Atualmente, a professora, que é guiada também pelos passos de Angela Davis e bell hooks, tem uma pesquisa ambiciosa e criativa, buscando compreender uma pergunta ainda em aberto sobre a relação entre vulcanismo e eventos de extinção em massa. Há em território brasileiro uma província vulcânica gigantesca que, por algum motivo, não ocasionou um evento de extinção em massa. Diante disso, a professora explica os avanços na pesquisa que desde o início teve apoio do Instituto Serrapilheira: “Agora a gente está finalmente afunilando pra uma resposta, pensando em abordagens alternativas às que já existem na literatura. É um projeto super ousado, louco, tento aprender uma coisa nova a cada pesquisa, a cada trabalho que eu faço. Já não me balizo pelos padrões de produtividade de outras pessoas e prefiro seguir aprendendo no processo investigativo.”

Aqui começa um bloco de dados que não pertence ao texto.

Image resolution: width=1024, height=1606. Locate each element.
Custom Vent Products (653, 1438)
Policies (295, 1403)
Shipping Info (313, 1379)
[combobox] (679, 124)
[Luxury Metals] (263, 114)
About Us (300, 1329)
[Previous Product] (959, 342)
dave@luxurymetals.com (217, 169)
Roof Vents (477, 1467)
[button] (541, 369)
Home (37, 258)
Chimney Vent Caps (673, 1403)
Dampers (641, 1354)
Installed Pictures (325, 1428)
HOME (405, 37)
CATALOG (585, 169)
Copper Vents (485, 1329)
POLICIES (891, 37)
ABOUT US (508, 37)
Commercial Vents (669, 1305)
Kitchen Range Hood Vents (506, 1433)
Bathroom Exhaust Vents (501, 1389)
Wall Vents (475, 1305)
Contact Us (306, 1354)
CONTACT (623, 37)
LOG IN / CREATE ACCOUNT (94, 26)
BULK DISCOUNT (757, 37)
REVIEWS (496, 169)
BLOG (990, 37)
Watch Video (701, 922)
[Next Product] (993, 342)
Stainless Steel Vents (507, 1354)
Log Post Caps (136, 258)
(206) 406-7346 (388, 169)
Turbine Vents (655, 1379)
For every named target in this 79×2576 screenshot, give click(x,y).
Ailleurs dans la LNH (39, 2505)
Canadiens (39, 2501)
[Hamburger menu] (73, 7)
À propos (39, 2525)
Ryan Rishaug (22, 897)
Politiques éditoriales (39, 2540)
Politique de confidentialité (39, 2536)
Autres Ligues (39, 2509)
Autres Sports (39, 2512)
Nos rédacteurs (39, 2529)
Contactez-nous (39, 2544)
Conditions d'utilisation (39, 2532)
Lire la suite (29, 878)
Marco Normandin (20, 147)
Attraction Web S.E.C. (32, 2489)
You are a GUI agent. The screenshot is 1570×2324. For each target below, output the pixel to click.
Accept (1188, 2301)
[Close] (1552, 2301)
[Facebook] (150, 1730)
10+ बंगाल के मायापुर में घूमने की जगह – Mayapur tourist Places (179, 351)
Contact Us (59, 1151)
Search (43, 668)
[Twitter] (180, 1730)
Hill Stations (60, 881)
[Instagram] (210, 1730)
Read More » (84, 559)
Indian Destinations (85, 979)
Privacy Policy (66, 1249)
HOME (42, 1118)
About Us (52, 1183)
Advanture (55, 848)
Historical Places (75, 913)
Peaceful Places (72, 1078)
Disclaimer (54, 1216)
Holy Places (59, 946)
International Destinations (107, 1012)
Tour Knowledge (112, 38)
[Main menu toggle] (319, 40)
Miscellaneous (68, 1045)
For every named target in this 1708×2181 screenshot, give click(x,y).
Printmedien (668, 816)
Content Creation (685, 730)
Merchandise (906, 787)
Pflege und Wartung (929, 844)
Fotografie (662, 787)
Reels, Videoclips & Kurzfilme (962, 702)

Entre as suas perspectivas de futuro, Adriana destaca a organização do seu tempo, dividido entre a maternidade, a pesquisa e os compromissos com a PRIP para a construção de uma universidade acolhedora e inclusiva: “(...) Gosto muito de pensar que estou tornando a experiência uspiana das pessoas melhor do que aquela que eu tive e quero ver o trabalho de agora render bons frutos.”

Assim como o professor Giba, lá no Ensino Médio de Adriana, nós também sonhamos um futuro com pessoas negras como protagonistas de suas histórias. Como ancestral de quem está aqui e de quem ainda está por vir, Adriana nos mostra um horizonte de possibilidades, e aproveitamos para agradecer pelos caminhos abertos.

 

Para saber mais

A Professora Adriana indica uma sugestão de auto-cuidado: tirar um momento de descanso e ter tempo de qualidade para se reorganizar.

Hoje, as autoras indicam o documentário: “Nunca me sonharam”, citado também pela Professora Adriana ao longo da entrevista e o livro “Ensinando a transgredir: A educação como prática da liberdade”, de Bell Hooks, uma das autoras mencionada como uma das referências da entrevistada.